TASK DETAILS: Output verbatim the lines of the records from the one containing "Screen dimensions: 1000x576" through the end of the records, inclusive. Leave the pictures out of your answer.
::: STORED ROWS
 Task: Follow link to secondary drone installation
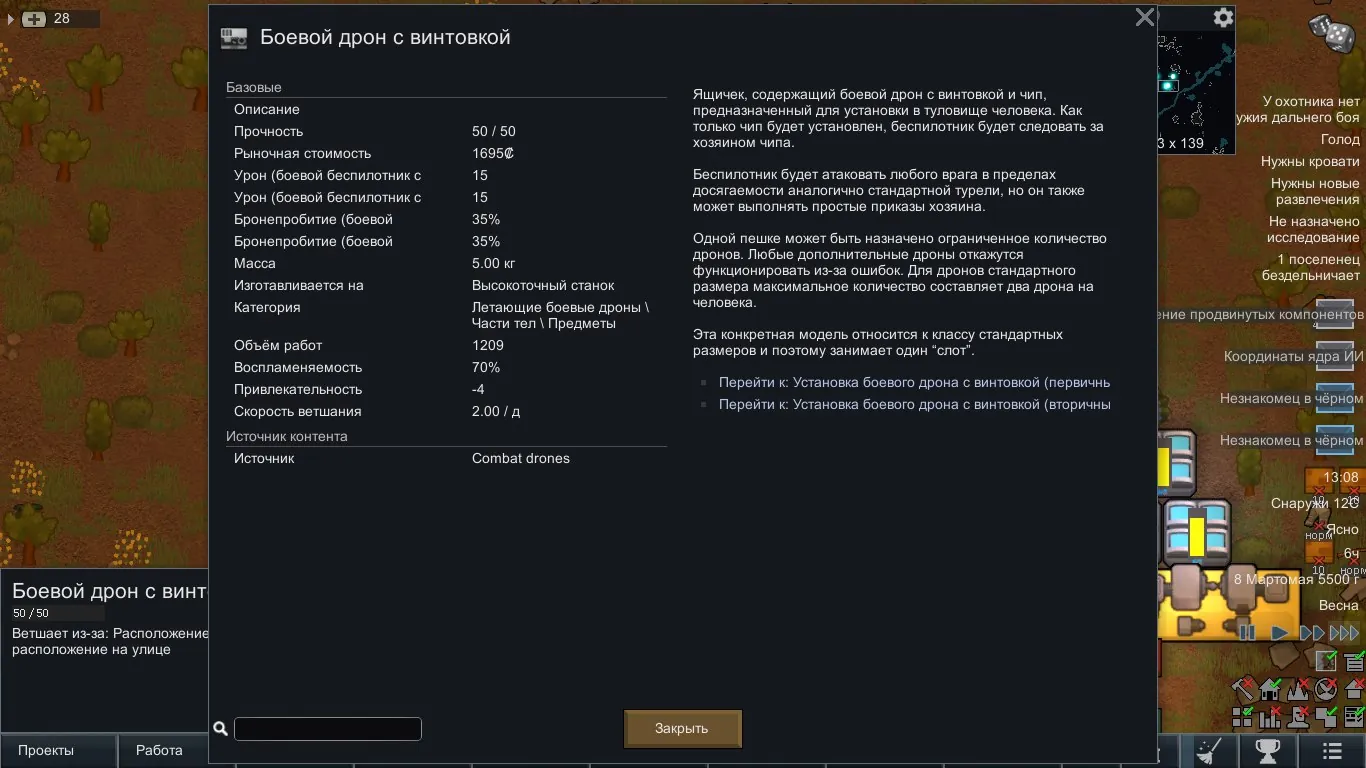(914, 404)
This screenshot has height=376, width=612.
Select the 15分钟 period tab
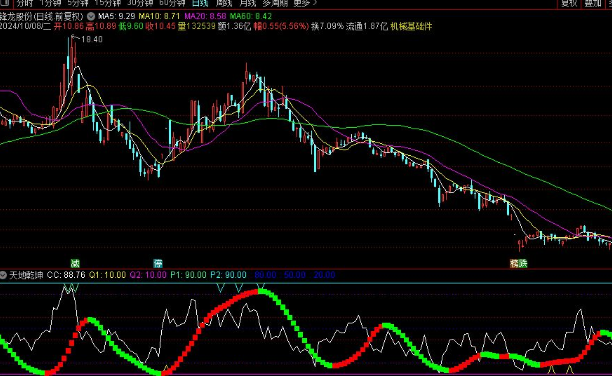point(108,3)
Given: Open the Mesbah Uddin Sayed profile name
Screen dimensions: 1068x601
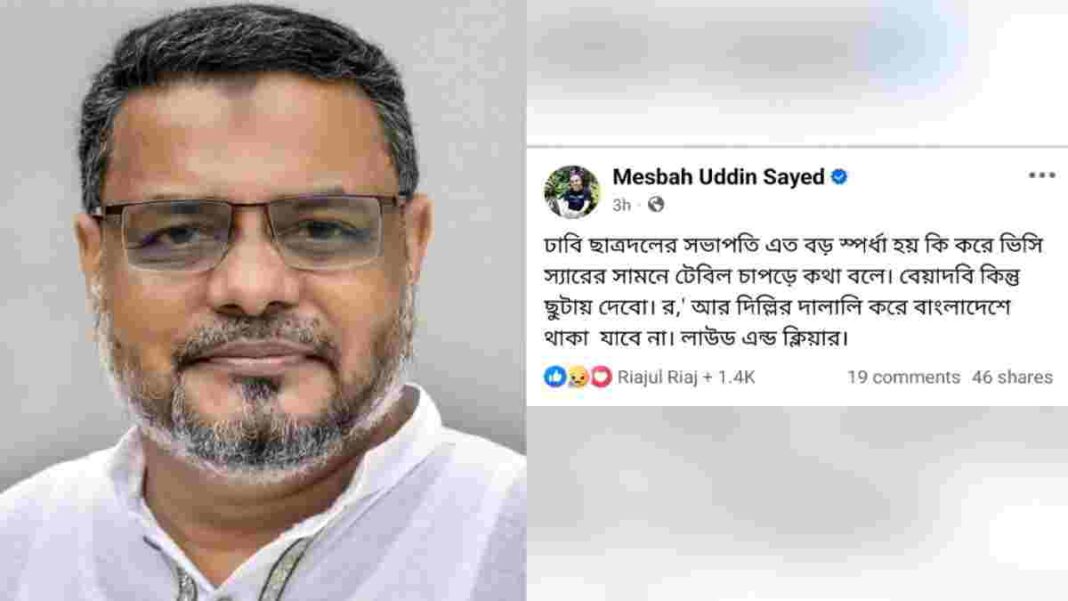Looking at the screenshot, I should [x=719, y=177].
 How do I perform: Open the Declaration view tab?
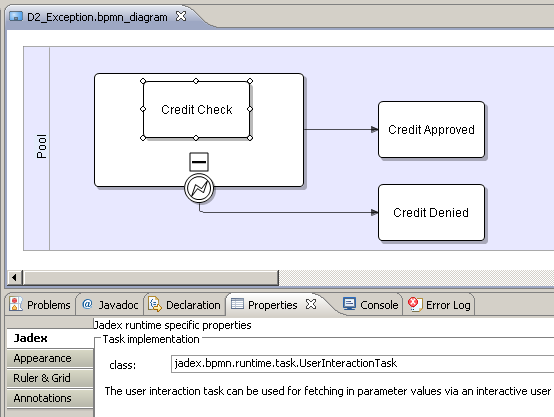click(184, 305)
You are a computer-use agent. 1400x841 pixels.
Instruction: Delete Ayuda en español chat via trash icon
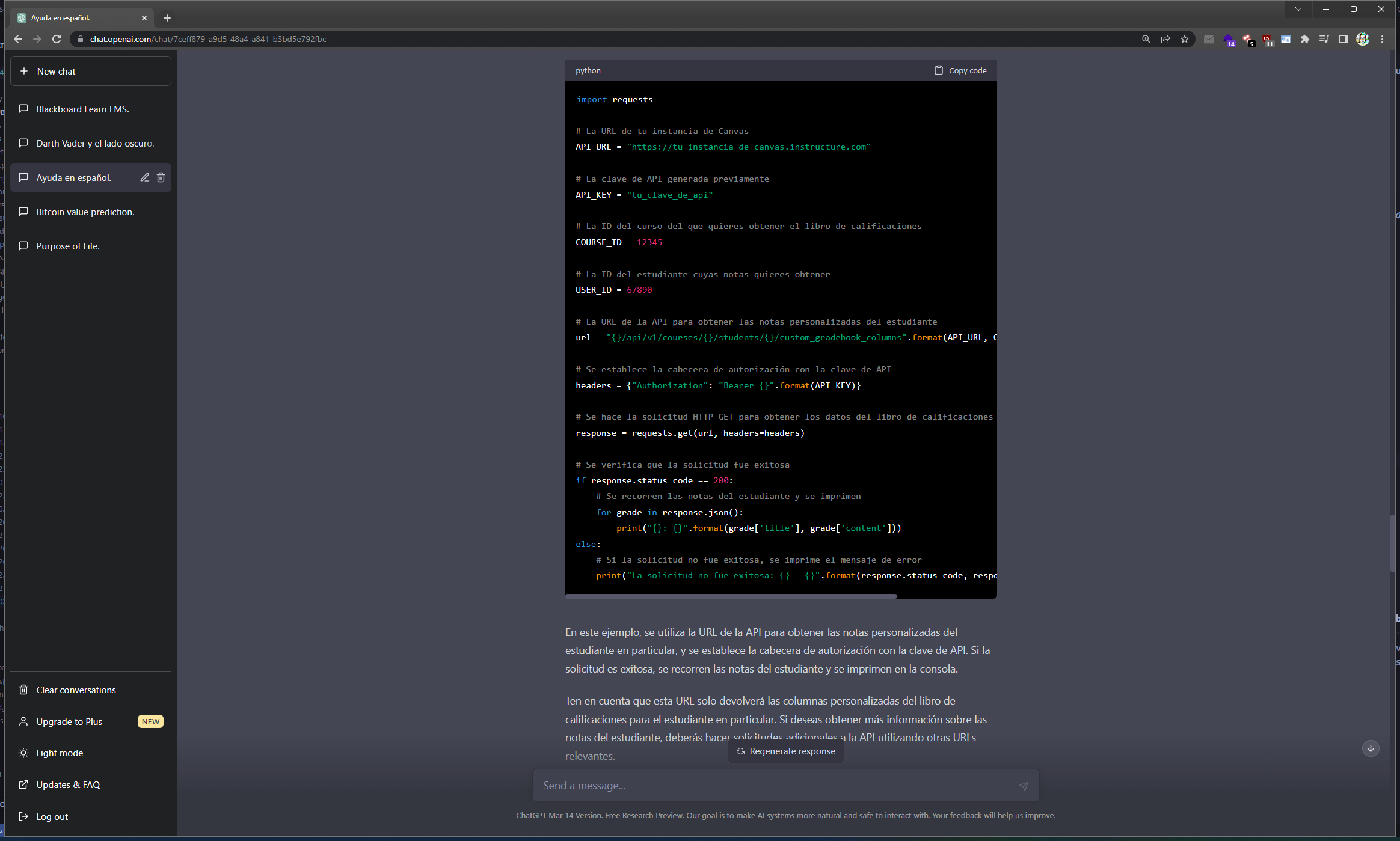(x=161, y=177)
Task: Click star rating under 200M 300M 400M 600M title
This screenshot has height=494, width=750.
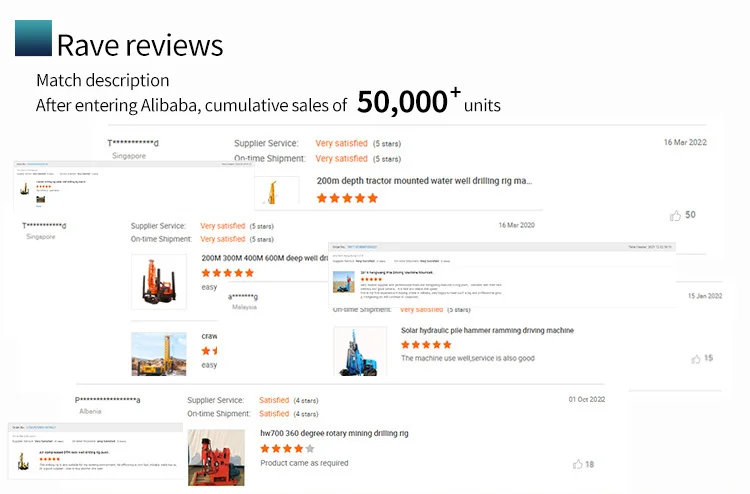Action: click(228, 272)
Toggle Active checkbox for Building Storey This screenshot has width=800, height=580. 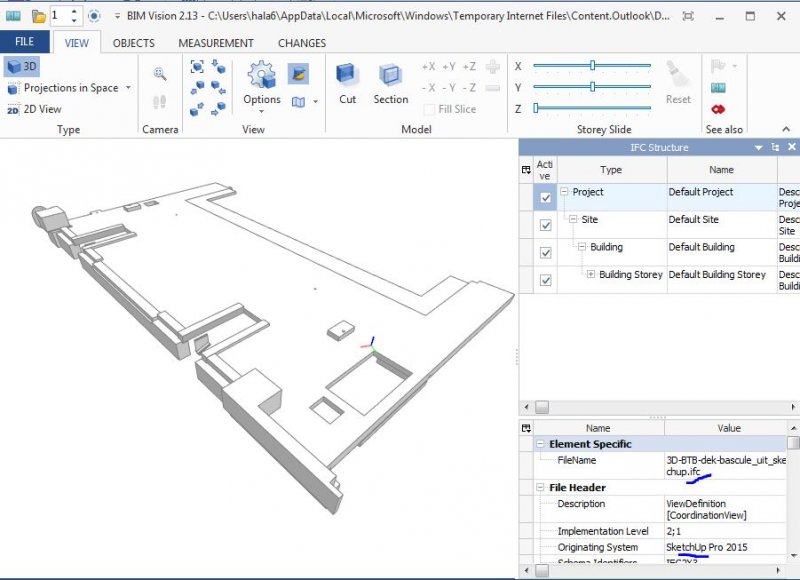click(x=545, y=281)
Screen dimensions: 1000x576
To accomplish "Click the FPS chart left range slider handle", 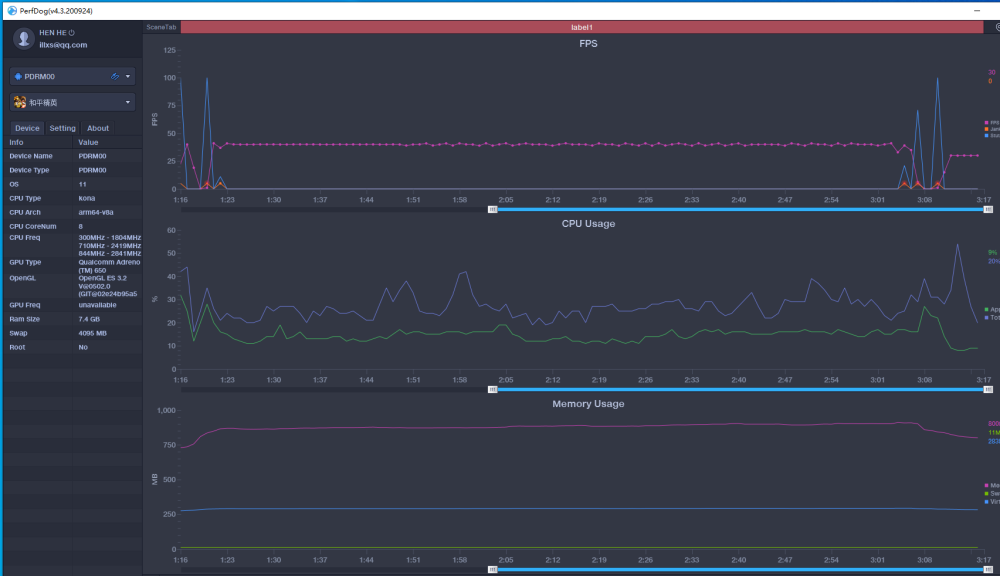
::::::
FINAL RESULT:
Screen dimensions: 1000x576
To accomplish "Click the FPS chart left range slider handle", 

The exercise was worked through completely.